-------- Record extracts --------
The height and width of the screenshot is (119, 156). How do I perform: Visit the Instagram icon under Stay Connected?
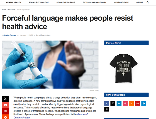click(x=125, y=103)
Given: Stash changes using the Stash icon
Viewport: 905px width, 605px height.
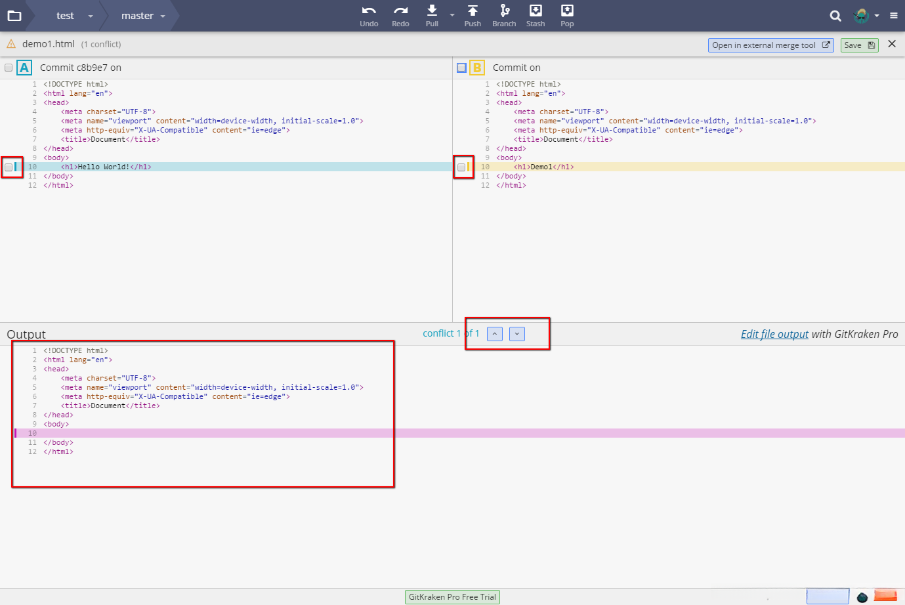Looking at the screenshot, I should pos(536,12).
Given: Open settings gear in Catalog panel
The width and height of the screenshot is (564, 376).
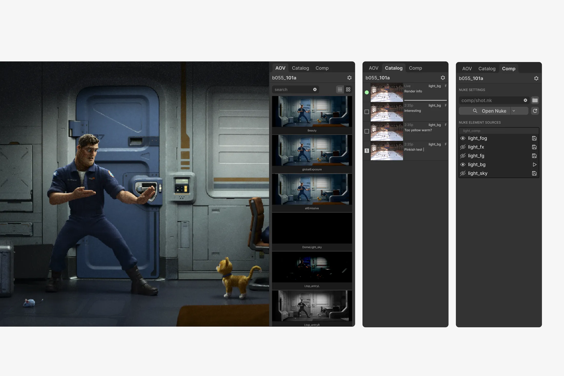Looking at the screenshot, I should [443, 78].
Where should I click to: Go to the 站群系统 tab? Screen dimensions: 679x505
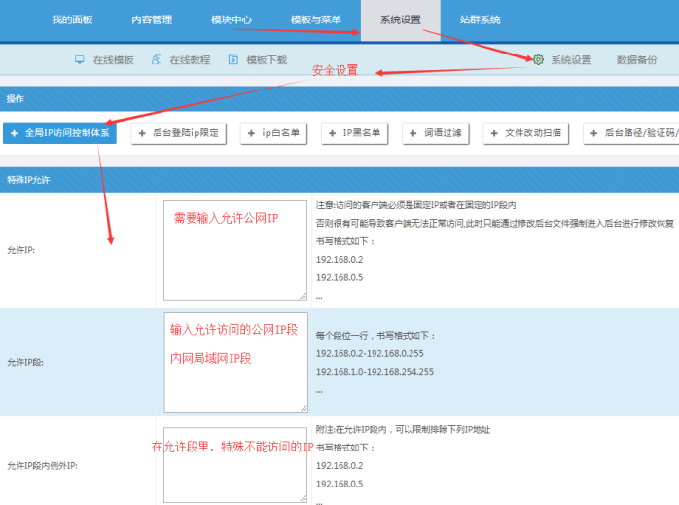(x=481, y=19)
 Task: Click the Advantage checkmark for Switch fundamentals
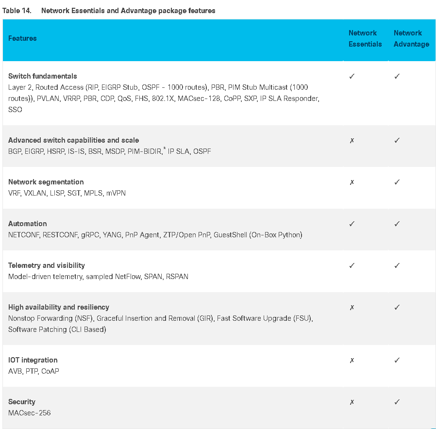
--------
-------- Record extracts --------
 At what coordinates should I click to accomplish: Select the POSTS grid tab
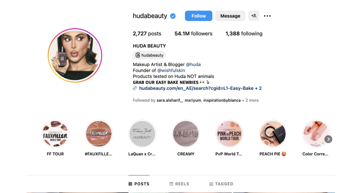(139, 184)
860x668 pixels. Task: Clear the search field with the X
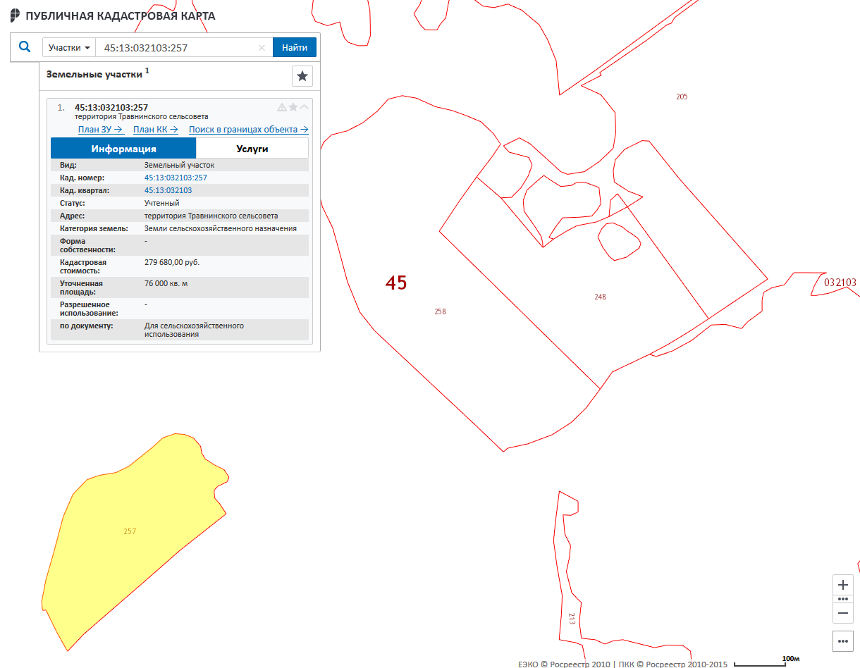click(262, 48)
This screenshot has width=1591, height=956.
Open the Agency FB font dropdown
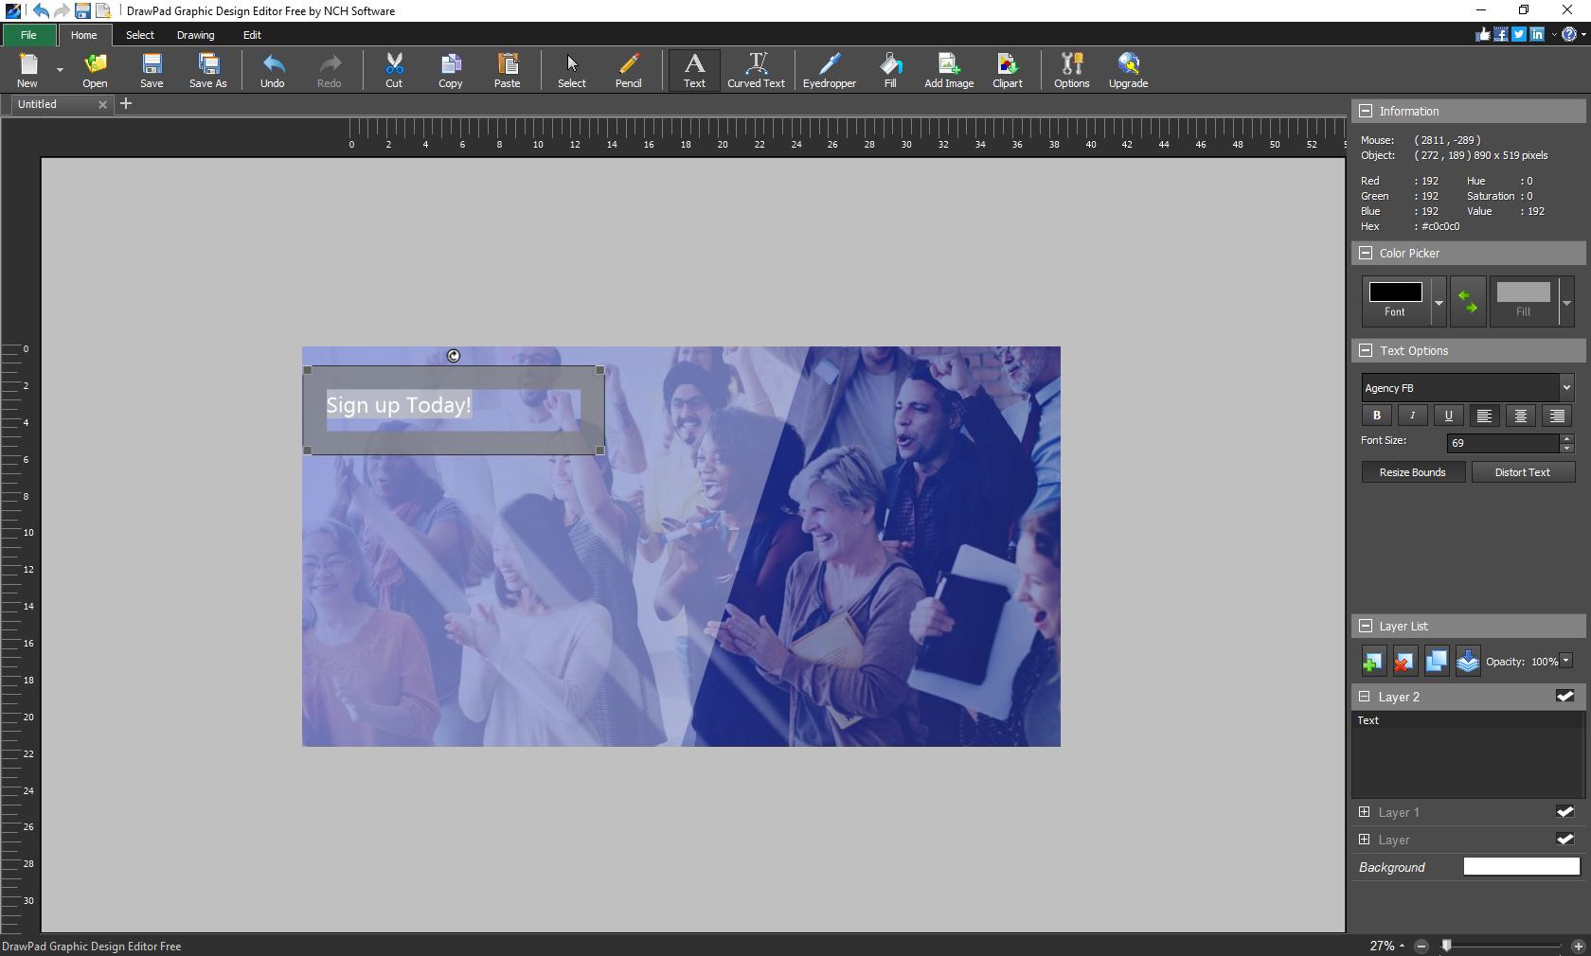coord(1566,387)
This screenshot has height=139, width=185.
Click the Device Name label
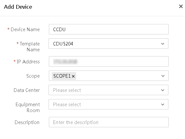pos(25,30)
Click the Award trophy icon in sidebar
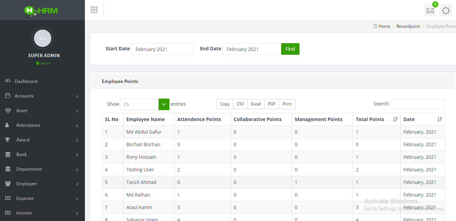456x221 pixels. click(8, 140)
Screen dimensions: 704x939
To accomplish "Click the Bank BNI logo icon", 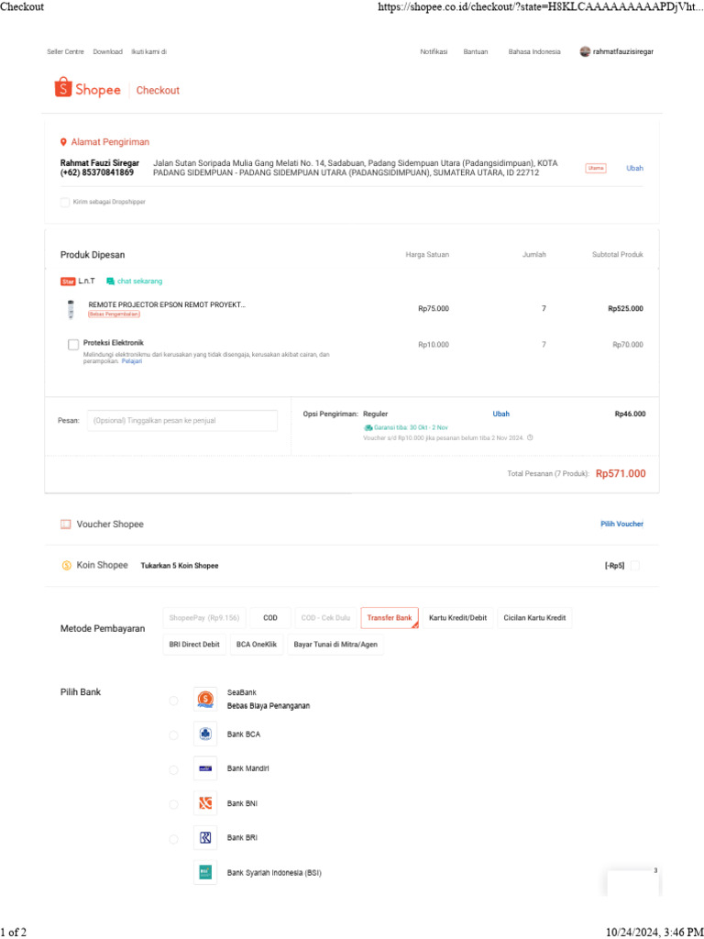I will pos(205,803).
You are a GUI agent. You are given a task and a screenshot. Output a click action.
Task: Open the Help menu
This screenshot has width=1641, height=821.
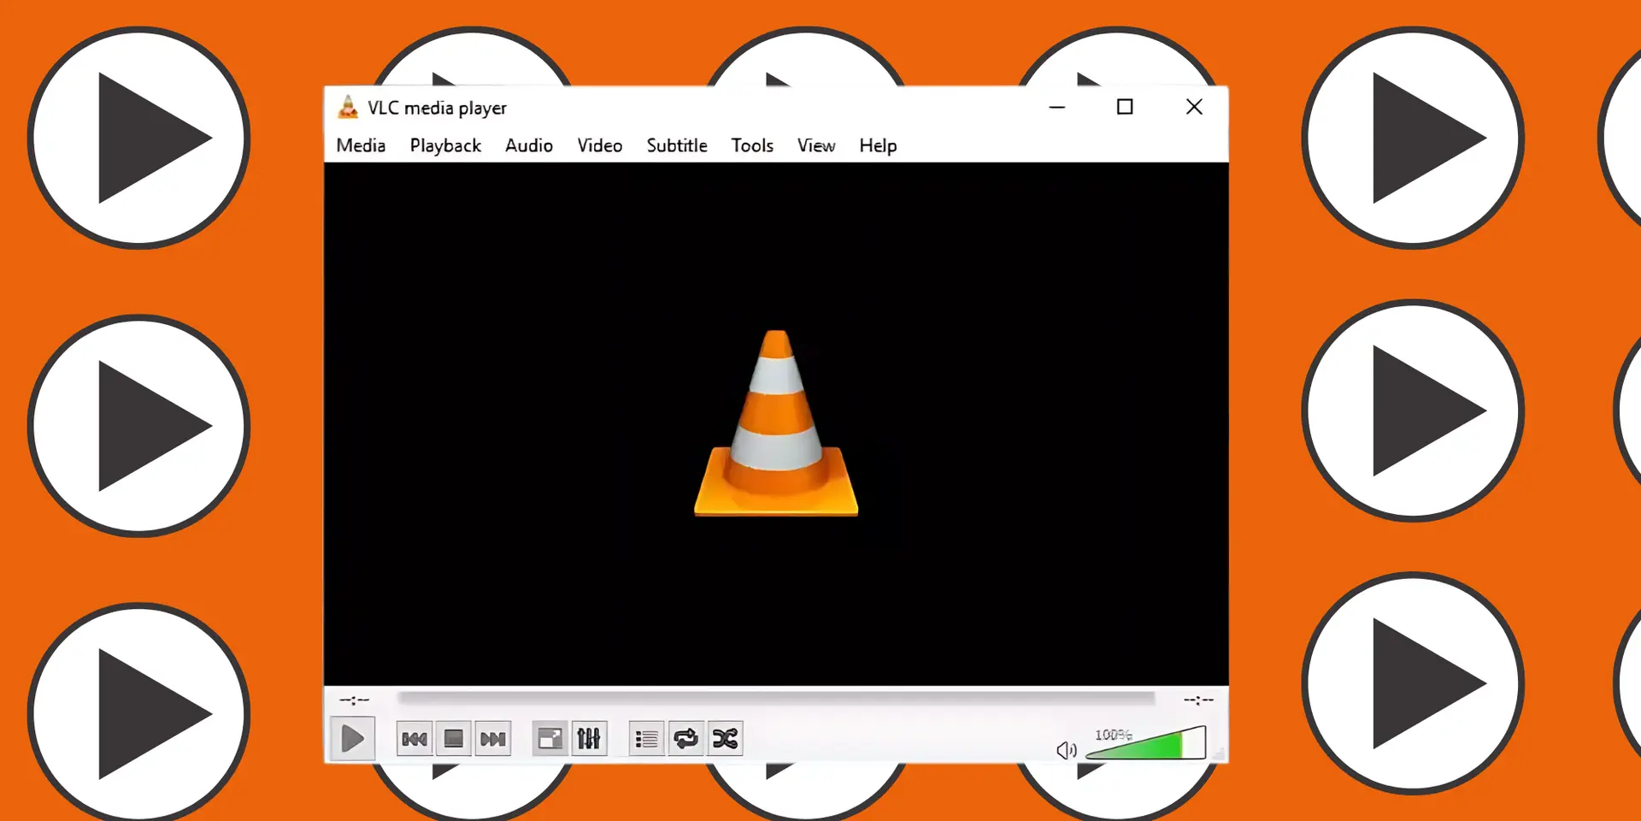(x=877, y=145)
--------
-------- Record extracts --------
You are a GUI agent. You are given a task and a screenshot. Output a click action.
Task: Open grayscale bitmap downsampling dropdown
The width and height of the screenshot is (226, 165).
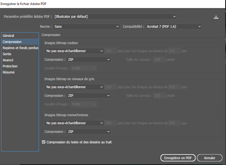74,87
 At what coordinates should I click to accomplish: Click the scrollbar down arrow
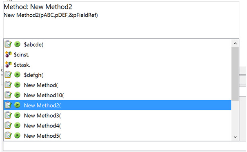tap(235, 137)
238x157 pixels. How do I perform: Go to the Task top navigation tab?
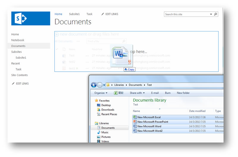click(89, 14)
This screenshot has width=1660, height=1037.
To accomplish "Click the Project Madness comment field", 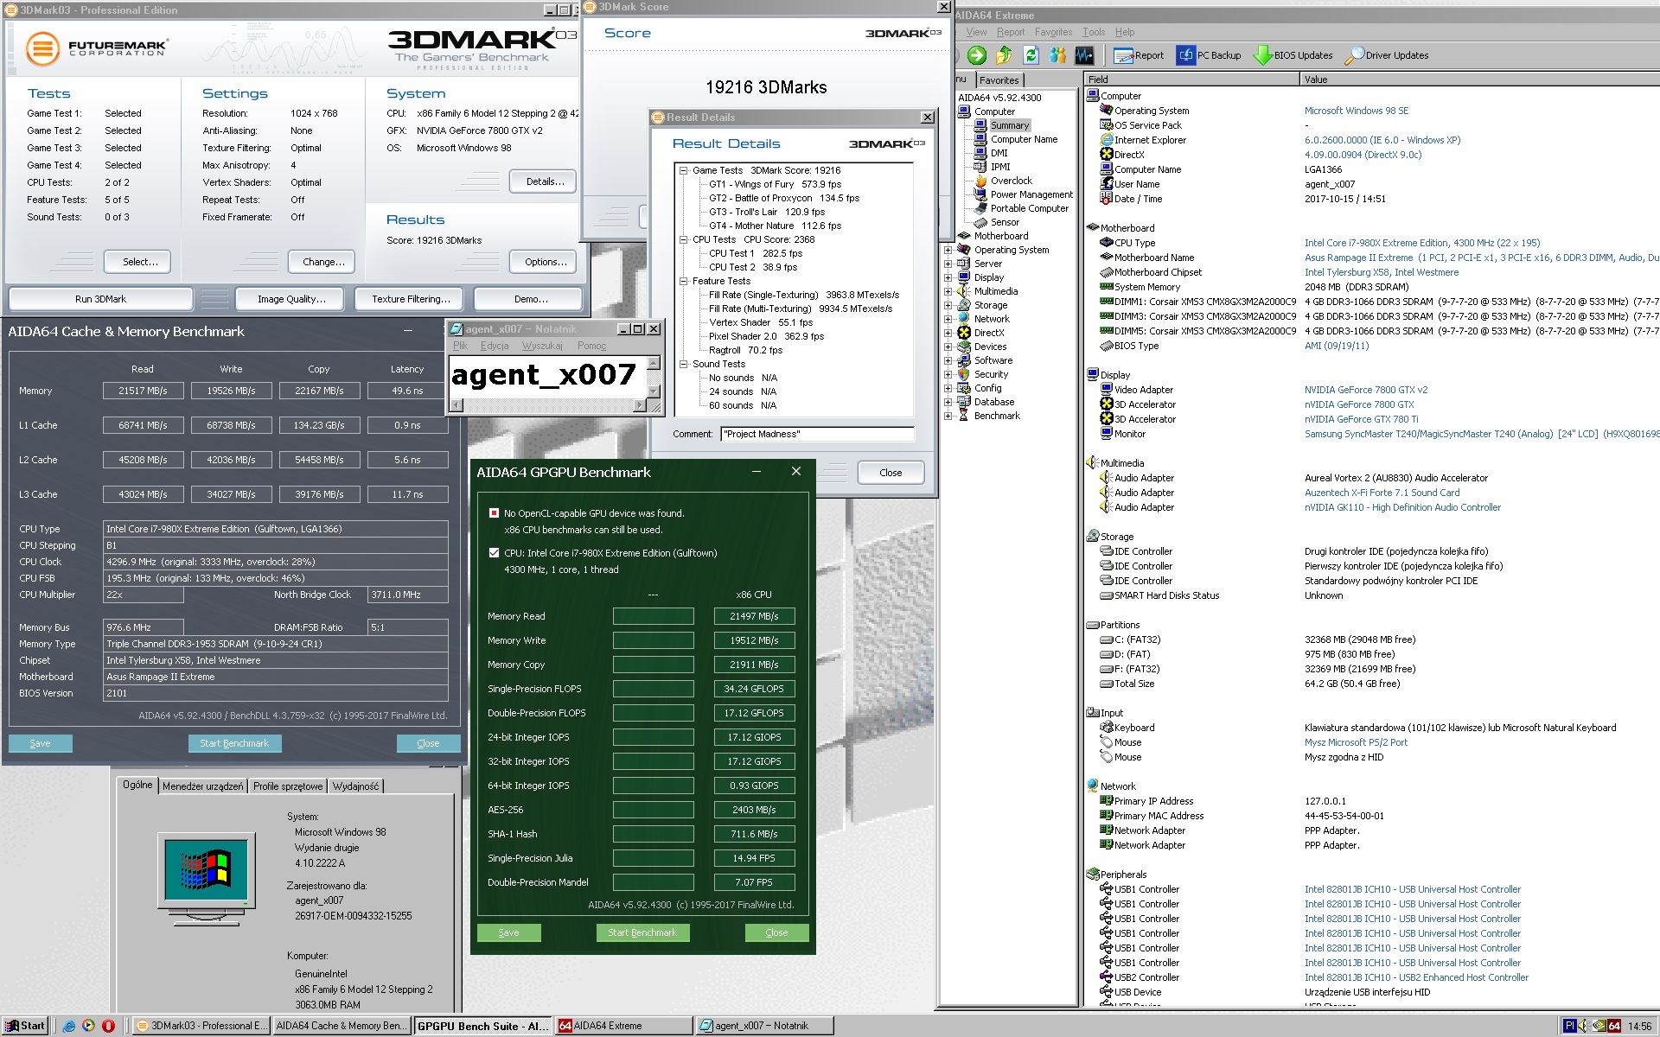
--------
Directions -
Convert the lines of the rows above, from the line containing "Given: Open settings gear in Catalog panel" through the line containing "(x=481, y=19)", into a Markdown table with the columns Number and Line, omitting blank lines. Leave the pictures out.

Solution -
| Number | Line |
|---|---|
| 1 | Given: Open settings gear in Catalog panel |
| 2 | The width and height of the screenshot is (564, 376). |
| 3 | Looking at the screenshot, I should [443, 78]. |
| 4 | Where should I click to: Go to the 站群系统 tab? Screen dimensions: 679x505 |
| 5 | (x=481, y=19) |